### Stated goal
Render the records as a Markdown table with columns "n" and "Line", running from the line that contains "Task: Click the grid" through the end of the records, both ends included. Number each row and leave out blank lines.

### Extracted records
■ ■ ■ ■ ■ ■ ■

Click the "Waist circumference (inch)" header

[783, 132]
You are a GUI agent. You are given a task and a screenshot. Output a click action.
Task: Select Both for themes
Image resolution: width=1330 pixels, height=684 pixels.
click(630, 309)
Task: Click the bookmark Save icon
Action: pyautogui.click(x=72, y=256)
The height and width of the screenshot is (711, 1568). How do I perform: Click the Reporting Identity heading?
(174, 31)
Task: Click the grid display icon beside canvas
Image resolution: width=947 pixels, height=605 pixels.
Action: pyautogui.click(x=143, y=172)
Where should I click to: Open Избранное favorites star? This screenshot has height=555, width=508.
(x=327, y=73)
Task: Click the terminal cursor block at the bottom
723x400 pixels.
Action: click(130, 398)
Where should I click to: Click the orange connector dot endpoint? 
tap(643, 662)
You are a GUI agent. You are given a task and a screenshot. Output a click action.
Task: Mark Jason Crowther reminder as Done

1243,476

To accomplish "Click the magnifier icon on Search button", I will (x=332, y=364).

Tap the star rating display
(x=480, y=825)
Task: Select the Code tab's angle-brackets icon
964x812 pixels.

■ ■ ■ ■ ■ ■ ■

### Result for this exercise
| n | Line |
|---|---|
| 1 | Task: Click the grid display icon beside canvas |
| 2 | Image resolution: width=947 pixels, height=605 pixels. |
| 3 | Action: pyautogui.click(x=143, y=172) |
| 4 | Where should I click to: Open Избранное favorites star? This screenshot has height=555, width=508. |
| 5 | (x=327, y=73) |
| 6 | Task: Click the terminal cursor block at the bottom |
| 7 | 723x400 pixels. |
| 8 | Action: click(130, 398) |
| 9 | Where should I click to: Click the orange connector dot endpoint?  |
| 10 | tap(643, 662) |
| 11 | You are a GUI agent. You are given a task and a screenshot. Output a click action. |
| 12 | Task: Mark Jason Crowther reminder as Done |
| 13 | 1243,476 |
| 14 | To accomplish "Click the magnifier icon on Search button", I will (x=332, y=364). |
| 15 | Tap the star rating display |
| 16 | (x=480, y=825) |
| 17 | Task: Select the Code tab's angle-brackets icon |
| 18 | 964x812 pixels. |